Egypt vote leaves house divided

One family tells Al Jazeera how the election has provoked divisions within its generations.

Qader family - for Evan''s family feature [Evan Hill/Al Jazeera]
Yosri, Mei and Anas Abdel Qader [l-r] vehemently disagree over who to vote for [Evan Hill/Al Jazeera]

Ismailia, Egypt – Yosry Abdel Qader stood over his son in his family’s plush living room and wagged his finger, berating the younger man’s choice for president – Ahmed Shafiq, a former air force pilot and minister in Hosni Mubarak’s government.

Shafiq, like many others who served under Mubarak, has earned the derogatory label felool – a remnant of the regime.

“Shafiq will come and bring generals, he will bring CEOs who are generals, he will bring back slavery.” Yosry said. “In Tahrir, did we see Shafiq? But we saw revolutionaries.”

“Who are the revolutionaries?” asked Anas, a 19-year-old commerce student.

“Youth from your generation!”

Anas made a face halfway between a grimace and a smirk and held out his hand for silence.

“Just because I am with the military council, they call me felool,” he explained.

“If we use our heads, we’ll discover what the military council said is true: There is a conspiracy against Egypt,” he continued. “The military council – who are the felool – are the ones who allowed you to make this revolution, and the proof is – look at Syria. [Whereas here,] they went to the streets, they protected the people and fed them, and they protected the country. They toppled the regime.”

His father slumped back down onto the sofa, shaking his head.

Yosry, a 61-year-old retired high school administrator, supports the charismatic socialist candidate Hamdeen Sabahi, as does his daughter, Mei, a 29-year-old studying for a human resources degree. His wife, 60-year-old retired chemistry teacher Aleya Hamdy, is leaning towards either Shafiq or Amr Moussa, another of the so-called felool, who served as Mubarak’s foreign minister for 10 years. Aleya’s sister stood – unsuccessfully – for parliament in 2010 with Mubarak’s National Democratic Party.

Yosry and his wife – like hundreds of thousands of middle-class Egyptians – have spent most of their careers abroad. Last summer, after the revolution, they returned from Dubai to Ismailia, the family’s ancestral hometown on the Suez Canal.

Like the rest of the country, the household is divided over who should lead Egypt during its haphazard transition from half a century of authoritarian rule. Presidential politics has entered Egyptian family life for the first time, and the results are unpredictable.

As Mei and Anas shouted over a living room table stocked with pastries about the sources of Sabahi’s campaign funding, Aleya smiled.

“See the mess I am in?”

Birthplace of the Brotherhood

Ismailia, around 130km northeast of Cairo, is both greener and cooler than the capital. At the edge of the Nile Delta, it benefits from a Mediterranean breeze that sifts south over the desert, and from the top of the family home – before all the new buildings sprouted with their half-finished concrete pillars – you could once see across the sand to the canal itself.

> _BRIEF 1_
From the article on the Egypt election, return the passage that opens with the words containing "Like the rest" and closes with "the canal itself.".
The article on the Egypt election and the records have no connection to each other.

> _ENTRIES SUPPLIED_

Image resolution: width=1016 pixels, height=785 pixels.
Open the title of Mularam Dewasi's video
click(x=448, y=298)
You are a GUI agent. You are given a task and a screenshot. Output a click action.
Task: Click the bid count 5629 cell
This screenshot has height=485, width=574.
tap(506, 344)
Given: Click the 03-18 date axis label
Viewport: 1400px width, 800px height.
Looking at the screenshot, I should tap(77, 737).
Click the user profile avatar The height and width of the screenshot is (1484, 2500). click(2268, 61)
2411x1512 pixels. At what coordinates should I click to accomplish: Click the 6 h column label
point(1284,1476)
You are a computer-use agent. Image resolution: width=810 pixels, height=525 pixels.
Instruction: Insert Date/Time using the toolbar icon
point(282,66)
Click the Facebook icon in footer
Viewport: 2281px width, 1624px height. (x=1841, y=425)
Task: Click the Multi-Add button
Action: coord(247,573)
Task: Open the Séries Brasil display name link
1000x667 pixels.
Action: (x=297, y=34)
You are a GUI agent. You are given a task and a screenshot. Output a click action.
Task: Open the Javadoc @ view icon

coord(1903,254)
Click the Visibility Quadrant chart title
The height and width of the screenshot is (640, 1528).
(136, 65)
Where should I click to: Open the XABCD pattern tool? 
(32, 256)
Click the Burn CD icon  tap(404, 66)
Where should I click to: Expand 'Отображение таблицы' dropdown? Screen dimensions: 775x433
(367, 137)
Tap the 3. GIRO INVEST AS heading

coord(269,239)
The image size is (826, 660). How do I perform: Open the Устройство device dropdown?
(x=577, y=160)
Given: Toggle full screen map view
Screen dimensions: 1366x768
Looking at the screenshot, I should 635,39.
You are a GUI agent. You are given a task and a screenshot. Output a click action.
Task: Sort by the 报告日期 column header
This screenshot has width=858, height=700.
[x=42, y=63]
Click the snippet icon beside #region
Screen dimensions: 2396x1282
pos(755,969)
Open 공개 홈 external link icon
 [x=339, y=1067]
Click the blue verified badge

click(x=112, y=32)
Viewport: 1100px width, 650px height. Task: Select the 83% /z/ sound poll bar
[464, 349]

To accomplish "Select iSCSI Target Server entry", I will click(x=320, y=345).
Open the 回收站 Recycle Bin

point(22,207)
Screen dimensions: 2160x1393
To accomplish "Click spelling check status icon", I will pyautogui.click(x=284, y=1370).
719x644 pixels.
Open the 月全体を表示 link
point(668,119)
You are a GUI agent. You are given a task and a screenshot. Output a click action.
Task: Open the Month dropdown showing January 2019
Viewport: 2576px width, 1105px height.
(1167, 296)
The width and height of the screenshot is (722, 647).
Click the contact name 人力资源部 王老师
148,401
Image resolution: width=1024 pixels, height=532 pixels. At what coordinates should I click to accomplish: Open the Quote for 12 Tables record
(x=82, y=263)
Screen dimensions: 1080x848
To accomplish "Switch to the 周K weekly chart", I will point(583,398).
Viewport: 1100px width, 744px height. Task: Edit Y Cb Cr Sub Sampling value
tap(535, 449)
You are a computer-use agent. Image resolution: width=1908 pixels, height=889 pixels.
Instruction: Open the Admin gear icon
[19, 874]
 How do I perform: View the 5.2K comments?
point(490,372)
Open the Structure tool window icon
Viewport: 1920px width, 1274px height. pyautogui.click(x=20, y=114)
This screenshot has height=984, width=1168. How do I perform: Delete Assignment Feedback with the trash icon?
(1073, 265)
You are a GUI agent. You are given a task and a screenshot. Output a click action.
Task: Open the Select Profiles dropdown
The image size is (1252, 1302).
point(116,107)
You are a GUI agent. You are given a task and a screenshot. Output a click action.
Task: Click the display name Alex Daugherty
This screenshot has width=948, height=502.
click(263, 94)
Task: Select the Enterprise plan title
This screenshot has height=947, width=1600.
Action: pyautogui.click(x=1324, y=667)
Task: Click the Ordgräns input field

> _BRIEF 2_
State only the number of lines in the records that contain the word "computer".

> _SOLUTION 1_
Like the rest of the country, the household is divided over who should lead Egypt during its haphazard transition from half a century of authoritarian rule. Presidential politics has entered Egyptian family life for the first time, and the results are unpredictable.

As Mei and Anas shouted over a living room table stocked with pastries about the sources of Sabahi’s campaign funding, Aleya smiled.

“See the mess I am in?”

Birthplace of the Brotherhood

Ismailia, around 130km northeast of Cairo, is both greener and cooler than the capital. At the edge of the Nile Delta, it benefits from a Mediterranean breeze that sifts south over the desert, and from the top of the family home – before all the new buildings sprouted with their half-finished concrete pillars – you could once see across the sand to the canal itself.

> _SOLUTION 2_
2